Heavier people who did suffer a cardiovascular event were more likely to have died from it if they were on low-dose aspirin (OR 1.33, 95% CI 1.08 to 1.64). On the other hand, higher-dose aspirin was only associated with reduced cardiovascular events for those in a higher weight class (P=0.017 for interaction).
Taking too much aspirin not only didn't work for some people, but was also associated with harm: The risk of sudden death was increased by aspirin in people at low weight for dose (P=0.0018 for interaction), and deaths were more common in people weighing <50 kg taking aspirin at even 75-100 mg (HR 1.52, 95% CI 1.04 to 2.21).
"In conclusion, the optimal dose of aspirin to prevent cardiovascular events depends on body weight, driven more by lean body mass and height than by BMI," the authors said.
"That 75-100 mg aspirin was ineffective in primary prevention of cardiovascular events in the 80% of men and nearly 50% of women who weighed 70 kg [154.3 lbs] or more in our study, even increasing the case fatality of first events, questions the use of once-daily low doses of aspirin irrespective of weight."
Other Implications for Practice
Other implications for practice, Rothwell and colleagues said, are that comparisons of aspirin with other antiplatelet or antithrombotic regimens should be stratified by body size, and that interactions between dose and weight probably explain why men don't appear to derive preventive benefit from aspirin for stroke and myocardial infarction even after accounting for body mass index.
Weight-adjusted dosing would result in increased daily doses of aspirin in the majority of patients, which would be expected to affect bleeding risk, wrote Katherine Theken, PharmD, PhD, and Tilo Grosser, MD, of Perelman School of Medicine of the University of Pennsylvania in Philadelphia, in an accompanying editorial comment.
"Rothwell and colleagues present provocative results with the potential to substantially affect public health.
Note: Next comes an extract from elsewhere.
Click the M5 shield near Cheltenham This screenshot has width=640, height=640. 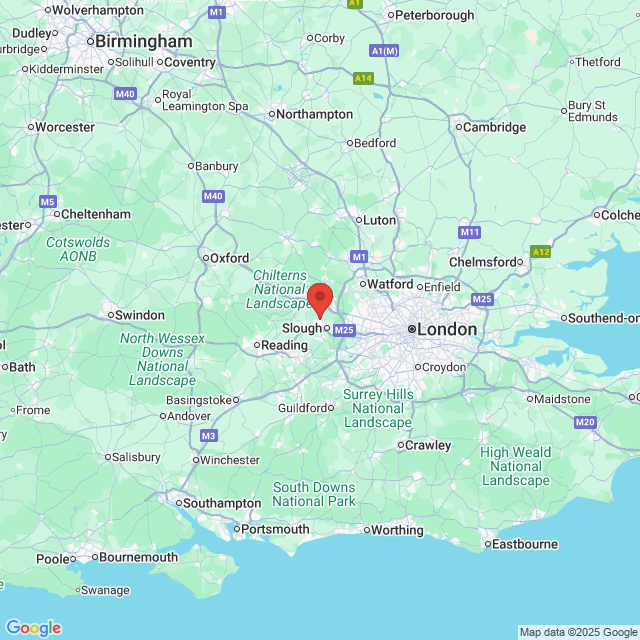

Clearly, further research is warranted to establish whether weight-adjusted dosing of aspirin should be incorporated into clinical care."
For the meta-analysis, the investigators pooled patient-level data from 10 trials (n=117,279) in which the median weights of study participants ranged from 60.0 to 81.2 kg (132.3 to 179.0 lbs, P<0.0001).
Optimal aspirin dosing for colorectal cancer prevention also depended on weight (P=0.038 for interaction), the investigators said. Low-dose aspirin was tied to lower cancer risk in patients weighing less than 70 kg (154.3 lbs, HR 0.64, 95% CI 0.50 to 0.82) but not in heavier people (HR 0.87, 95% CI 0.71 to 1.07).
Additionally, the increased bleeding risk associated with taking low-dose aspirin was lost in people weighing 90 kg (198.4 lbs) or more (P=0.024 for interaction).
"Given that aspirin's effects on other outcomes, including cancer, also showed interactions with body size, a one-dose-fits-all approach to aspirin is unlikely to be optimal, and a more tailored strategy is required," Rothwell's group concluded.
The study was funded by the Wellcome Trust and the National Institute for Health Research Oxford Biomedical Research Centre.
Rothwell disclosed personal fees from Bayer in unrelated work.
Theken and Grosser reported no relevant conflicts of interest.